The use of Slack by hate groups runs counter to everything we believe in at Slack and is not welcome on our platform… Using Slack to encourage or incite hatred and violence against groups or individuals because of who they are is antithetical to our values and the very purpose of Slack.

That’s it.

It is not illegal for tech companies like Slack to ban groups from using their proprietary software because it is a private company that can regulate users if they do not align with their vision as a company. Think of it as the “no shoes, no socks, no service” model, but for tech.

Slack simply decided that supporting the workplace collaboration of Nazis around efficient ways to evangelize white supremacy was probably not in line with their company directives around inclusion. I imagine Slack also considered how their employees of color most ill-affected by white supremacy would feel working for a company that supported it, actively or not.

What makes the Slack example so notable is that they acted swiftly and on their own accord. Slack chose the safety of all their users over the speech of some.

When caught with their enablement of white supremacy, some companies will only budge under pressure from activist groups, users, and employees.

PayPal finally banned hate groups after Charlottesville and after Southern Poverty Law Center (SPLC) explicitly called them out for enabling hate. SPLC had identified this fact for three years prior. PayPal had ignored them for all three years.

Unfortunately, taking these “stances” against something as clearly and viscerally wrong as white supremacy is rare for companies to do. The tech industry tolerates this inaction through unspoken agreements.

If Facebook doesn’t do anything about racist political propaganda, YouTube doesn’t do anything about PewDiePie, and Twitter doesn’t do anything about disproportionate abuse against Black women, it says to the smaller players in the industry that they don’t have to either.

The tech industry reacts to its peers. When there is disruption, as was the case with Airbnb, who screened and rejected any guests who they believed to be partaking in the Unite the Right Charlottesville rally, companies follow suit. GoDaddy cancelled Daily Stormer’s domain registration and Google did the same when they attempted migration.

If one company, like Slack or Airbnb, decides to do something about the role it’s going to play, it creates a perverse kind of FOMO for the rest: Fear of missing out of doing the right thing and standing on the right side of history.

Don’t have FOMO, do something

The type of activism at those companies all started with one individual. If you want to be part of the solution, I’ve gathered some places to start. The list is not exhaustive, and, as with all things, I recommend researching beyond this abridged summary.
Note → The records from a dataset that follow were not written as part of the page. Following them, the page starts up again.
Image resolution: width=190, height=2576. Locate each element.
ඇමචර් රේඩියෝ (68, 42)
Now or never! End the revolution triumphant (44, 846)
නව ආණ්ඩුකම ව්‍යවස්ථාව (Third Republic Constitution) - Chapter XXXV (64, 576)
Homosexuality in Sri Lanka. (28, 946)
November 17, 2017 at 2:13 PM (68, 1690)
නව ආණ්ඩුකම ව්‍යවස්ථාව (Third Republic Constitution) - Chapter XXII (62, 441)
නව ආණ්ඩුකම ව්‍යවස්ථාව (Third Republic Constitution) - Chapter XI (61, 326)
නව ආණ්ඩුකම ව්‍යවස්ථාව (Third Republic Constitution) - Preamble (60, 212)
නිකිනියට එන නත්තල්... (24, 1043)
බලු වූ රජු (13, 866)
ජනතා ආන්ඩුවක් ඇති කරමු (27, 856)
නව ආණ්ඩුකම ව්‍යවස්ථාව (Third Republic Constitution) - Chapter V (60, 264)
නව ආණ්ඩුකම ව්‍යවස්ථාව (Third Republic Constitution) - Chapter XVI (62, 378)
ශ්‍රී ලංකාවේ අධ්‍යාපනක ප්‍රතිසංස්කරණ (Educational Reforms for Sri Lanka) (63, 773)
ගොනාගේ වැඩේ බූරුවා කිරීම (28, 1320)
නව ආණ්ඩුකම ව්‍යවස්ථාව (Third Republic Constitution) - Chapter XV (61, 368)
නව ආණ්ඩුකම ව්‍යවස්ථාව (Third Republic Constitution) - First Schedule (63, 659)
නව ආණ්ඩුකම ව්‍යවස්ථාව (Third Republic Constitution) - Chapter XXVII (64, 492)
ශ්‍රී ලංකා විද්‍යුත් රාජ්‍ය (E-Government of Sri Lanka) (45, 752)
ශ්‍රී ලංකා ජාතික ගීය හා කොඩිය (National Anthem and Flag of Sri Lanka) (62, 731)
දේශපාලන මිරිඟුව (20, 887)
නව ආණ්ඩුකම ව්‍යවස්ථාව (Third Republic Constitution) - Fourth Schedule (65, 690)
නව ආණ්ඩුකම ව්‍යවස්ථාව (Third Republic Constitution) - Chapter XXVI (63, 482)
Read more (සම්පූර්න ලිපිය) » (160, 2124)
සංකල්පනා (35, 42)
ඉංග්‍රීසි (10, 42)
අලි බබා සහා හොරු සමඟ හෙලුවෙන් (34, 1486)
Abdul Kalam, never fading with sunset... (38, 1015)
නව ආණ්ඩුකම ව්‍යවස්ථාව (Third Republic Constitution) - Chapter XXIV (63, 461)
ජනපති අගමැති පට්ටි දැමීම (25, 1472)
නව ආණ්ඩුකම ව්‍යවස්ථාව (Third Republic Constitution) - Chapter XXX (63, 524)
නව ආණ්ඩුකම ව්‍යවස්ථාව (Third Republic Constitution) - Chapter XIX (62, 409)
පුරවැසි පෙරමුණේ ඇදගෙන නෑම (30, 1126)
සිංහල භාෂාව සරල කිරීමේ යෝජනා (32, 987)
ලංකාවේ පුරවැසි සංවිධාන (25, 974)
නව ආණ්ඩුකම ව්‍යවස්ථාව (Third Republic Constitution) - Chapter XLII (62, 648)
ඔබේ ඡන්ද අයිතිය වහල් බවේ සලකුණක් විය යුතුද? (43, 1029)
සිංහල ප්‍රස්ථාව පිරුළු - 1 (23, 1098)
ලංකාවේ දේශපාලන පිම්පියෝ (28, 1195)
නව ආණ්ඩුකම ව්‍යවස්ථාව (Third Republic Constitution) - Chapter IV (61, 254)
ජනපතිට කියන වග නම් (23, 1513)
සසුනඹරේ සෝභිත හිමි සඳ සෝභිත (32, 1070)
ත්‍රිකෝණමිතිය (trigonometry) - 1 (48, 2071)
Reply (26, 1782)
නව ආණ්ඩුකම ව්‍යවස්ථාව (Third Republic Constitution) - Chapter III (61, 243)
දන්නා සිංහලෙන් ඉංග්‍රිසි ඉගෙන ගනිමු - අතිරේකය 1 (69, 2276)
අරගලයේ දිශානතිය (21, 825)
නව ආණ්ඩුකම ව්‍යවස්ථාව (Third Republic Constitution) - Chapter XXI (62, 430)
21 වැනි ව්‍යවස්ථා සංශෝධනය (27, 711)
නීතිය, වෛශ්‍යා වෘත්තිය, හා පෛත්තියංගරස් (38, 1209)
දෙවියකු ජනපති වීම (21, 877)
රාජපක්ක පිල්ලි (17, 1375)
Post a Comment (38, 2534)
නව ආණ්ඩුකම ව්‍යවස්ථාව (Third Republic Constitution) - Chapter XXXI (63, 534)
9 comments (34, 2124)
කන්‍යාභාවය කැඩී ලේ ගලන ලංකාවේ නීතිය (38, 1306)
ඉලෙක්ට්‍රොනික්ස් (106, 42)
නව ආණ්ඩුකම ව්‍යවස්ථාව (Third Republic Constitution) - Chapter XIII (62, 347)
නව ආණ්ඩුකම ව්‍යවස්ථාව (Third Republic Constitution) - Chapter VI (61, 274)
  1. Understand how white supremacy impacts you as an individual.
    Now, if you are a person of color, queer, disabled, or trans, it’s likely that you know this very intimately.

     

    If you are not any of those things, then you, as a majority person, need to understand how white supremacy protects you and works in your favor. It’s not easy work, it is uncomfortable and unfamiliar, but you have the most powerful tools to fix tech. The resources are aplenty, but my favorite abridged list:

    1. Seeing White podcast
    2. Ijeoma Oluo’s So you want to talk about race
    3. Reni Eddo-Lodge’s Why I’m no longer talking to white people about race (Very key read for UK folks)
    4. Robin DiAngelo’s White Fragility
  2. See where your company stands: Read your company’s policies like accepted use and privacy policies and find your CEO’s stance on safety and free speech.
    While these policies are baseline (and in the Slack example, sort of irrelevant), it’s important to known your company's track record. As an employee, your actions and decisions either uphold the ideologies behind the company or they don’t. Ask yourself if the company’s ideologies are worth upholding and whether they align with your own. Education will help you to flag if something contradicts those policies, or if the policies themselves allow for unethical activity.
  3. Examine everything you do critically on an ongoing basis.
    You may feel your role is small or that your company is immune—maybe you are responsible for the maintenance of one small algorithm. But consider how that algorithm or similar ones can be exploited. Some key questions I ask myself:
    1. Who benefits from this? Who is harmed?
    2. How could this be used for harm?
    3. Who does this exclude? Who is missing?
    4. What does this protect? For whom? Does it do so equitably?
  4. See something? Say something.
    If you believe that your company is creating something that is or can be used for harm, it is your responsibility to say something. Now, I’m not naïve to the fact that there is inherent risk in this. You might fear ostracization or termination. You need to protect yourself first. But you also need to do something.
    1. Find someone who you trust who might be at less risk. Maybe if you’re a nonbinary person of color, find a white cis man who is willing to speak up. Maybe if you’re a white man who is new to the company, find a white man who has more seniority or tenure. But also, consider how you have so much more relative privilege compared to most other people and that you might be the safest option.
    2. Unionize. Find peers who might feel the same way and write a collective statement.
    3. Get someone influential outside of the company (if knowledge is public) to say something.
  5. Listen to concerns, no matter how small, particularly if they’re coming from the most endangered groups.
    If your user or peer feels unsafe, you need to understand why. People often feel like small things can be overlooked, as their initial impact might be less, but it is in the smallest cracks that hate can grow. Allowing one insensitive comment about race is still allowing hate speech. If someone, particularly someone in a marginalized group, brings up a concern, you need to do your due diligence to listen to it and to understand its impact.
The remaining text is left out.